Justice Hopkins begins his analysis (at para 8) by noting the purpose and nature of dower rights. In essence, the purpose of the Dower Act is to secure to the spouse of a married person an interest in the family home: Senstad v Makus,  2 SCR 44, 1977 CanLII 201 (SCC) at 51. As for the nature of dower rights, the cases cited by Justice Hopkins involved creditors of either the spouse with the dower rights or the owner spouse who wanted their debts paid from the sale of the homestead (at para 9). In these contexts, Kuehn v Otis Engineering, (1996) 179 A.R. 225, 1996 CanLII 10596 (AB QB) at para 6 discussed whether a dower interest could be valued by someone other than the spouse and found that it could be; Re Gates, 40 DLR (3d) 442, 1973 CanLII 245 (AB QB) at para 16 held there was only one circumstance in which dower has a real and ascertainable value and that was when an improper disposition of the homestead gave rise to a claim for damages by the wronged spouse; and the majority in McNeil v Martin, 1982 ABCA 351 (CanLII) at para 23, found that while the sheriff may sell a homestead subject to the dower interest in order to pay creditors, the issue of valuing the estate “. . . may become a thorny one.”

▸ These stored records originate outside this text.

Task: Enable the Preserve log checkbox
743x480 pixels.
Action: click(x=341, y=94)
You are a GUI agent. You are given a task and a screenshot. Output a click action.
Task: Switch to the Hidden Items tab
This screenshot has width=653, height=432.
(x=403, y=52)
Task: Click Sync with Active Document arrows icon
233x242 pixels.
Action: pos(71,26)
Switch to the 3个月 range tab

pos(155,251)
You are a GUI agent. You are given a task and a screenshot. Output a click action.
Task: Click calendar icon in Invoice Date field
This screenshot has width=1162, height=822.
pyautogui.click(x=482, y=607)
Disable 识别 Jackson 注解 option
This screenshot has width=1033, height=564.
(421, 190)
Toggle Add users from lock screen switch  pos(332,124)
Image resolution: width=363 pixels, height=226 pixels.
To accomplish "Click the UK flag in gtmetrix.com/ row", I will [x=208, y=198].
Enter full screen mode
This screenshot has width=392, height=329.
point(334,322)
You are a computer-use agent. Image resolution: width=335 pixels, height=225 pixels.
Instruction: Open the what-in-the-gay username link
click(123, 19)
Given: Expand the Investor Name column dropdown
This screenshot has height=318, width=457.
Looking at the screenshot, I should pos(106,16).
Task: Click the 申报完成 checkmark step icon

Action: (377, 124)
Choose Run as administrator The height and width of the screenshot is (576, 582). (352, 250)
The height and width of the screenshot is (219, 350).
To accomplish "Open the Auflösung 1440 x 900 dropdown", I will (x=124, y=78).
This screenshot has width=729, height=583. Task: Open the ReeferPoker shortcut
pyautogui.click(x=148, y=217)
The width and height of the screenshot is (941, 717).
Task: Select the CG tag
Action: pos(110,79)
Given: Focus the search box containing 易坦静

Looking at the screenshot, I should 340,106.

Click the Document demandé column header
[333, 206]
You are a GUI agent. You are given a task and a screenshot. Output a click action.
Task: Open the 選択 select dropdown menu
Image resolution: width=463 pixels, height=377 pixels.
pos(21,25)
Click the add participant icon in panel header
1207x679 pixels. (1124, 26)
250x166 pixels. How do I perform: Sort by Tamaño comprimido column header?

Justice Hopkins stated that the recent Alberta Court of Appeal decision in Joncas v Joncas, 2017 ABCA 50 (CanLII)–which I commented on in “The Harsh Consequences of Ignoring the Dower Act”–addresses the surviving spouse’s argument that she should be entitled to receive a value for her interest under the Dower Act and the Wills and Succession Act, i.e. the value of her life estate and the value of her share of the estate in remainder (at para 17). In Joncas, the interplay was between the Dower Act and the Matrimonial Property Act, RSA 2000, c M-8. Section 28 of the Matrimonial Property Act specifically states that the rights to possession of the matrimonial home that are granted “are in addition to and not in substitution for or in derogation of the rights of a spouse under the Dower Act” (emphasis added). Therefore, the rights granted by each statute were given effect by the Court of Appeal, which noted that the purpose of each statute was different.
What Justice Hopkins said he took from the Joncas case was that, like the Dower Act and the Matrimonial Property Act in that case, the Dower Act and the Wills and Succession Act in this case “operate separately to secure different interests of the surviving spouse” (at para 18). He relied on section 2 of the Wills and Succession Act, which provides for the paramountcy of the Dower Act in the event of a conflict, for this parallel (at para 18).
After the discussion of Joncas, Justice Hopkins turned to the surviving spouse’s arguments. She argued that she was entitled to receive a value for her interest under both the Dower Act and the Wills and Succession Act, i.e. her interest in the life estate and her interest in the remainder (at para 11). As for the value of the life estate, she argued that it could and should be valued, notwithstanding the difficulty of an actuarial valuation, relying on Re Stojkovich Estate, 2006 ABQB 467 (CanLII). She cited Nauss v The Queen for finding that an actuarial report can provide a reasonable ascertainable value for a life estate. The children had argued that the actuarial valuation of the life estate did not take into consideration the individual circumstances of the surviving spouse and was therefore speculative (at para 10). An actuarial value of a life estate is based only on the age and gender of the life estate holder, and compared to life expectancy or actuarial tables to arrive at a factor multiplied by the value of the property. The children also argued that permitting the surviving spouse to live in the house after valuing the life estate for the purpose of the distribution of the property under the Wills and Succession Act would allow her to benefit from the life estate twice.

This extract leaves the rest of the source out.